# Pool in Schwimmteich umbauen-Fragen über Fragen



## gummiente (19. Juni 2010)

Hallo zusammen,

bin ein absoluter Schwimmteichneuling und habe jede Menge Fragen

Derzeit haben wir einen etwa 30 m2 großen Pool,drei Seiten sind mit einer Betonterrasse umgeben,eine Längseite ist Wiese.
Grundsätzlich ist die Erweiterung kein Problem,da genügend Platz vorhanden ist,jedoch besteht das Problem,dass die Betonfreieseite des Schwimmbades leicht abschüssig ist.

Nun stellen sich bei mir folgende Fragen:

Muß die Regenerationszone undbedingt höher als der Teich liegen oder kann dieser tiefer liegen und irgendwie durch Rohre..mit dem "Schwimmbereich" verbunden sein? 

Oder kann man soviel Erde  für den Regeneratiosbereich aufschütten lassen,der dann durch eine Steinmauer ö.ä gestützt wird?

Gibt es empfehlenswerte Literatur speziell zu dem Thema(Poolumbau).

Danke für eure Hilfe,Barbara


----------



## danyvet (19. Juni 2010)

*AW: Pool in Schwimmteich umbauen-Fragen über Fragen*

Hallo Barbara,

gleich vorweg, ich hab keine Ahnung von Schwimmteichen, hab aber irgendwo mal gelesen, dass ein Schwimmteich MINDESTENS 60m² sein soll, besser mindestens 80-90m², da das sonst nicht funzt mit Regenerationszone usw.
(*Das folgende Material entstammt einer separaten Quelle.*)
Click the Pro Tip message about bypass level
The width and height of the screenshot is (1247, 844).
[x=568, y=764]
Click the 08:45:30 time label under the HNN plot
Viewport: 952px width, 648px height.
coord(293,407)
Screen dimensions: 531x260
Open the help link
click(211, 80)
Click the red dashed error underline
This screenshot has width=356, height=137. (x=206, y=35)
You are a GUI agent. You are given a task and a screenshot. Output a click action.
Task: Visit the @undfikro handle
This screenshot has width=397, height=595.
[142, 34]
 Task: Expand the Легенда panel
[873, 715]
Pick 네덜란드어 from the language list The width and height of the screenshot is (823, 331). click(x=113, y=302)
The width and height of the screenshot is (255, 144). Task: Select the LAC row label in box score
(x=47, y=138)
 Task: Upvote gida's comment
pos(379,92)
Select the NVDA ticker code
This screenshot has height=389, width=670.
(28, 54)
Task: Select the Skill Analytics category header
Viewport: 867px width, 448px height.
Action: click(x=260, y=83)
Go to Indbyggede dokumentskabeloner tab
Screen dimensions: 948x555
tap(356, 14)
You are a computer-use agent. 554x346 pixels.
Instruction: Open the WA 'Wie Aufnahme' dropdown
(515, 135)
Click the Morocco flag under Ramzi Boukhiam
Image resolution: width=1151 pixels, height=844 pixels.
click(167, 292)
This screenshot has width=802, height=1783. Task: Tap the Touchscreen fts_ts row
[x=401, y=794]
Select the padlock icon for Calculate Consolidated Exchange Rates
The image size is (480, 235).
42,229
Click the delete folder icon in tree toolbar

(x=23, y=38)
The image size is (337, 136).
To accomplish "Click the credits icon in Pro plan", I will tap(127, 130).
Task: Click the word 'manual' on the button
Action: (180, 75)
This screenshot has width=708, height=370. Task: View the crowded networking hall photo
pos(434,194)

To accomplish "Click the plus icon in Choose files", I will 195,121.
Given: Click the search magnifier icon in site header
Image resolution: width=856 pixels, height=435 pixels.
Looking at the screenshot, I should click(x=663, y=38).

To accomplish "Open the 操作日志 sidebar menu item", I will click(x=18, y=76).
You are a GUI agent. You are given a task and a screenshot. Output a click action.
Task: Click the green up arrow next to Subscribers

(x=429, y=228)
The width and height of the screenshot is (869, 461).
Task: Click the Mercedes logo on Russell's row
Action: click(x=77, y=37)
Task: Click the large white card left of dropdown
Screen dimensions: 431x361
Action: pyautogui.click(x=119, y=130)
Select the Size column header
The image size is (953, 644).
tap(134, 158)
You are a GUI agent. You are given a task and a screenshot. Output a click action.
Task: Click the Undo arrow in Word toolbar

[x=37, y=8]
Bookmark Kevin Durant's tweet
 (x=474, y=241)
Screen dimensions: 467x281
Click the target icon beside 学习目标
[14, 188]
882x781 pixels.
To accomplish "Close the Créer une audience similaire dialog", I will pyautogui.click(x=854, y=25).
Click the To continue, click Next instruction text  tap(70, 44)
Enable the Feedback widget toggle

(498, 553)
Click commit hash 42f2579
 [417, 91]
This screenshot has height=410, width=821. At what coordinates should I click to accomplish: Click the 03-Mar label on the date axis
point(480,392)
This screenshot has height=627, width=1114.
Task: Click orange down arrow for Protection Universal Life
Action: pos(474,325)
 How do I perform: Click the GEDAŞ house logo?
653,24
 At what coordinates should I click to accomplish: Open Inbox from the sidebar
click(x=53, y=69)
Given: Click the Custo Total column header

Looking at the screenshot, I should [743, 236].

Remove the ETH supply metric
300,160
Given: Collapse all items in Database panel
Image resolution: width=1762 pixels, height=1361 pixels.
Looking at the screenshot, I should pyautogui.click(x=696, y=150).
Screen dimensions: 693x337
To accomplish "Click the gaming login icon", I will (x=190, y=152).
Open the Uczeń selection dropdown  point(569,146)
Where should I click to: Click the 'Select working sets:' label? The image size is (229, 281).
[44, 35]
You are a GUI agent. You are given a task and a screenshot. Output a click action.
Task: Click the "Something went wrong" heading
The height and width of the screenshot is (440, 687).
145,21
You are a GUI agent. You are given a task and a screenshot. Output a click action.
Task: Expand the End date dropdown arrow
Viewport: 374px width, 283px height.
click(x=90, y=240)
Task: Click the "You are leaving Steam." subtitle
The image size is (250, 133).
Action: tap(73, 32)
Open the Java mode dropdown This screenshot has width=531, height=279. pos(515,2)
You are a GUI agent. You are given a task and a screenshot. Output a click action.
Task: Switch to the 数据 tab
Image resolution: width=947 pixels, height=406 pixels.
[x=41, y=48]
Kann aber sein, dass das auf der Homepage von einem Schwimmteichbauer stand und der natürlich mit größeren Schwimmteichen mehr Kohle macht.
Aber es gibt hier sicher viele Leute, die mehr Erfahrung haben und das vielleicht dementieren.


----------



## animei (19. Juni 2010)

*AW: Pool in Schwimmteich umbauen-Fragen über Fragen*

Hallo Barbara,

der Regenerationsbereich muss nicht höher als der Teich liegen. Und auch, was die Größe angeht, funktioniert das. Bei mir ist der reine Schwimmbereich (gemauertes Becken) auch nur etwa 35 m2. Die Regenerationszone hat nochmal knapp die selbe Größe und ist vom Schwimmbereich nur durch die tiefer liegende Mauer abgetrennt. Das heißt, Ihr müsstet die Mauer an der betonfreien Seite ein Stück abbrechen, damit das Wasser rüberlaufen kann. Eine Stützmauer ist mir auch spontan eingefallen, ich würde aber keine zusätzliche Erde anschütten, sondern einfach die vorhandene Erde von der Betonwand nach außen Richtung Stützmauer ziehen, somit hättet Ihr automatisch am äußeren Beckenrand die Tiefzone des Regenerationsbereichs (z. B. für Seerosen), die nach außen hin flacher wird.

Gruß
Anita


----------



## gummiente (19. Juni 2010)

*AW: Pool in Schwimmteich umbauen-Fragen über Fragen*

Hallo,

danke für eure Antworten.

@Anita

habt ihr euren Teich selber gebaut?


LG,Barbara


----------



## animei (19. Juni 2010)

*AW: Pool in Schwimmteich umbauen-Fragen über Fragen*



gummiente schrieb:


> habt ihr euren Teich selber gebaut?



Nein, den hat ein Garten-und Landschaftsbauer (Mann von einer Bekannten einer Bekannten) 2001 gebaut, aber genau nach meinen Plänen und Vorstellungen, na ja, so ziemlich. Aber bis heute funktioniert er.

Gruß
Anita


----------



## animei (19. Juni 2010)

*AW: Pool in Schwimmteich umbauen-Fragen über Fragen*

Hallo Barbara,

jetzt muss ich nochmal dumm fragen: Hat Dein Pool nun 90m2, 30 m2 oder  30m3?

Gruß
Anita


----------



## gummiente (19. Juni 2010)

*AW: Pool in Schwimmteich umbauen-Fragen über Fragen*

Hallo Anita,

unser Pool hat etwa 30 m2 und ist etwa 1,50 m tief,wäre aber dann als Teich etwas tiefer.

Barbara


----------



## animei (19. Juni 2010)

*AW: Pool in Schwimmteich umbauen-Fragen über Fragen*

Hallo Barbara,

wollt Ihr den Boden vom Pool rausreißen und tiefer graben? Wenn Euch die 1,5 m zu Schwimmen im Pool gereicht haben, müsste es auch so gehen.

Gruß
Anita


----------



## gummiente (19. Juni 2010)

*AW: Pool in Schwimmteich umbauen-Fragen über Fragen*

Aha,das habe ich nicht gewußt-ich dachte,dass er tiefer sein muss.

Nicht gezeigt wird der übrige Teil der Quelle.